With this framework in mind, OAIC developed ten draft principles on open sector information:
1) Open access to information is the default position – information should be easily discoverable, understandable, freely reusable and proactively disclosed by agencies;
2) Effective information governance is vital, with management vested in a ‘senior executive information champion’, such as a CIO within the agency;
3) Robust information asset management frameworks should be in place;
4) Information should be findable;
5) Decision making processes should be sound;
6) Complaints processes should be transparent;
7) Information should be presented in open and accessible online formats;
8) Access should be charged appropriately;
9) Rights for reuse should be clear; and
10) The community should be engaged in the process.
The release of the Draft Principles was followed the next day by an invitation for comment on the Attorney-General’s Draft Public Sector Information Licensing Guidelines, which deal primarily with the legal implications of the use and re-use of government information.
According to the AGIMO blog post, the government has agreed to a default position in which public sector information (PSI) is released free of charge under a Creative Commons ‘By’ Licence. The new Creative Commons system will allow the copyright owners (in this case, the government agency) to use a generic licence to allow certain use and reuse of its materials.
A wide range of PSI will be affected by the new position, including text and data-based publications like government reports, budget papers, explanatory memorandum, text-based information on government websites, statistics, audio visual materials and more. However, material which is confidential, commercially sensitive or relevant to national security will be exempted.
The movement towards Open Government has been a central element of the Rudd-Gillard Labor Government’s agenda since 2009, with innovative use of information technology, particularly the internet, viewed as crucial to realising a more open and transparent form of government.

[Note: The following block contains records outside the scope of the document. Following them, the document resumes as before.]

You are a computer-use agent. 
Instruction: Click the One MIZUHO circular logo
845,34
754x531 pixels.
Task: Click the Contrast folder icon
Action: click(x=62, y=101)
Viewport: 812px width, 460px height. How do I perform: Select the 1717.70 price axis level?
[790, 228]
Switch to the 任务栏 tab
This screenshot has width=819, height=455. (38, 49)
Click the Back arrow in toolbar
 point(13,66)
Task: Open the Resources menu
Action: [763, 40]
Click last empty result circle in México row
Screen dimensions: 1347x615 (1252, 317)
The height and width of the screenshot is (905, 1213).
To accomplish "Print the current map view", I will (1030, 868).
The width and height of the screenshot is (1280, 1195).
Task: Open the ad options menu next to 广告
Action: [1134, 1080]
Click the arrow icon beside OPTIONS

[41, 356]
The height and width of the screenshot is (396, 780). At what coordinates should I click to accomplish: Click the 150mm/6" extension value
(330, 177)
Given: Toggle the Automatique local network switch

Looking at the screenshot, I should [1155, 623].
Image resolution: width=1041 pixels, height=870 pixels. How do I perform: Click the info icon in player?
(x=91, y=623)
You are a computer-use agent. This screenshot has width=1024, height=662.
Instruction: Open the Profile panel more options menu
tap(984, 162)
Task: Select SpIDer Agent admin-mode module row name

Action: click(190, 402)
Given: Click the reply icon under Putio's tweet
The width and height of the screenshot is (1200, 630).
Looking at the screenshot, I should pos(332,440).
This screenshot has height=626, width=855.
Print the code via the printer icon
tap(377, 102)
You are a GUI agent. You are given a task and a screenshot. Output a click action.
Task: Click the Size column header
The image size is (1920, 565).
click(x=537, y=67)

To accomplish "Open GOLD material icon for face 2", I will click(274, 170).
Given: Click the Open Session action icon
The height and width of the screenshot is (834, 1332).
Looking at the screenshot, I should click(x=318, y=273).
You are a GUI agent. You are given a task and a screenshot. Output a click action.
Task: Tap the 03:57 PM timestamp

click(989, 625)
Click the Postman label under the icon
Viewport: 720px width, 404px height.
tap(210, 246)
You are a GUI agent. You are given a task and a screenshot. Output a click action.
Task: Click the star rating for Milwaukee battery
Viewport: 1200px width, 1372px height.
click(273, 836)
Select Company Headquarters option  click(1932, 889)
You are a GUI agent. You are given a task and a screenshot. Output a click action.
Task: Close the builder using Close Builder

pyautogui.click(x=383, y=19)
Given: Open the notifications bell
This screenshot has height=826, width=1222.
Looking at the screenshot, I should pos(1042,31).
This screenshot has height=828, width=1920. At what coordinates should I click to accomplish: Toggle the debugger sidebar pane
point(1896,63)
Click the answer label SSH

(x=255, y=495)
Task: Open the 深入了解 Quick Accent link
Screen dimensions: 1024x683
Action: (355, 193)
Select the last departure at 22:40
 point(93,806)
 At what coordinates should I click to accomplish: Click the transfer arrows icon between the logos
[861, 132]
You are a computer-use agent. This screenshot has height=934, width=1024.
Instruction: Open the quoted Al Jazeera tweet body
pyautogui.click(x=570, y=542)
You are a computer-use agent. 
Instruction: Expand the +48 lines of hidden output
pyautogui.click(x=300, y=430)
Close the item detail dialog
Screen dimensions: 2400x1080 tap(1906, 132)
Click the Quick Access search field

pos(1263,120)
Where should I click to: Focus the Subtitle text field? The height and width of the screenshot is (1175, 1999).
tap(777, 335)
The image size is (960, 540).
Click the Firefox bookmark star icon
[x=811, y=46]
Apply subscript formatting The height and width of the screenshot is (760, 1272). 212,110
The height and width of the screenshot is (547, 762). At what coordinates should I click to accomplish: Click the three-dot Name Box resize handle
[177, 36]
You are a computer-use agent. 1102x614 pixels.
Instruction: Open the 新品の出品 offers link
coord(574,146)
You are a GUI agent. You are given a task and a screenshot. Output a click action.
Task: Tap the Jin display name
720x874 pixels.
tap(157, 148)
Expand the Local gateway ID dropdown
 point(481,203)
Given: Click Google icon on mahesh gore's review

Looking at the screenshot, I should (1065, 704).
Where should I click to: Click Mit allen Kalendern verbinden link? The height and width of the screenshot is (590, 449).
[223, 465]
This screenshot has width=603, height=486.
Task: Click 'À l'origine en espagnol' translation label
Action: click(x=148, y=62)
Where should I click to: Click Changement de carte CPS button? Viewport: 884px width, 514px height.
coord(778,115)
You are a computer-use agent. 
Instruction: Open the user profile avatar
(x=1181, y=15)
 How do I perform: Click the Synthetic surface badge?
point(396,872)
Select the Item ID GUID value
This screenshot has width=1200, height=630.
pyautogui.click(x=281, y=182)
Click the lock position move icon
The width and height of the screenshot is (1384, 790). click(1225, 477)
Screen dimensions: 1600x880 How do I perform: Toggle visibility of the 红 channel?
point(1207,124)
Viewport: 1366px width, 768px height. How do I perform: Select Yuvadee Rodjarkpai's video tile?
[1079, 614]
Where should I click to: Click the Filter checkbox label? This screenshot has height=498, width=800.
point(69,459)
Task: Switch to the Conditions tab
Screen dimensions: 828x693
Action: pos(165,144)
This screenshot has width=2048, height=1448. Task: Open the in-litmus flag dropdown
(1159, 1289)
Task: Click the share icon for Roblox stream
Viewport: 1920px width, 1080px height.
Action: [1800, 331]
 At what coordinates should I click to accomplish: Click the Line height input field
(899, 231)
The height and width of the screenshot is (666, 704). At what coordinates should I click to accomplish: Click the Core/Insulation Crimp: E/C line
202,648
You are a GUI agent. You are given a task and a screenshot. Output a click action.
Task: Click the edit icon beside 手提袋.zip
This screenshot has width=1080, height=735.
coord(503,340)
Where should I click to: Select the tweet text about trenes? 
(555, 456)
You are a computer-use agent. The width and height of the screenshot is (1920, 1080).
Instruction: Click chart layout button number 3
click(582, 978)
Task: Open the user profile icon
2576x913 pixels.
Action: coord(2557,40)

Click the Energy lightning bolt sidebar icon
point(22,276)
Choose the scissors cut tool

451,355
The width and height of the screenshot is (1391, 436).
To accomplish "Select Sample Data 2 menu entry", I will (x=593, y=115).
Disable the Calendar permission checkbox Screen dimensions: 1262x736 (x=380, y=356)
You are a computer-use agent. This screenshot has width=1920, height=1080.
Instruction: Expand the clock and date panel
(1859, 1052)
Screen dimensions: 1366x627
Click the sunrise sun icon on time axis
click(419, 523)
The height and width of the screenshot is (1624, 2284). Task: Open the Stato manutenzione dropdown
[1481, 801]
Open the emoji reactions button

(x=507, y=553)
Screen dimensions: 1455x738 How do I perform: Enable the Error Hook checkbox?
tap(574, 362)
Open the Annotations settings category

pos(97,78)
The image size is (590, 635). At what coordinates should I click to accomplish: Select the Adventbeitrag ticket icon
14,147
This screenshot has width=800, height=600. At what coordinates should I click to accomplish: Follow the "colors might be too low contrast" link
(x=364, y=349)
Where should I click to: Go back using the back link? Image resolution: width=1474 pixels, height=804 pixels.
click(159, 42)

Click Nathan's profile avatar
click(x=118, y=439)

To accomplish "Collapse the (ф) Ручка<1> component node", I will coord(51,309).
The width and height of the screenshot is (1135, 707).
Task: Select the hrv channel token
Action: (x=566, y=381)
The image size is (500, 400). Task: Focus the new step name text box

A key development in the trend has been the implementation of the Data.gov website, which was established as a repository for Federal agency datasets in response to recommendation six of the Gov 2.0 Taskforce Report. The website, which hosts over 60 datasets, currently licenses its information under a Creative Commons system.
The IPS and PSI Licensing Guidelines are open for comment on the AGIMO blog until 1 March and 21 February respectively.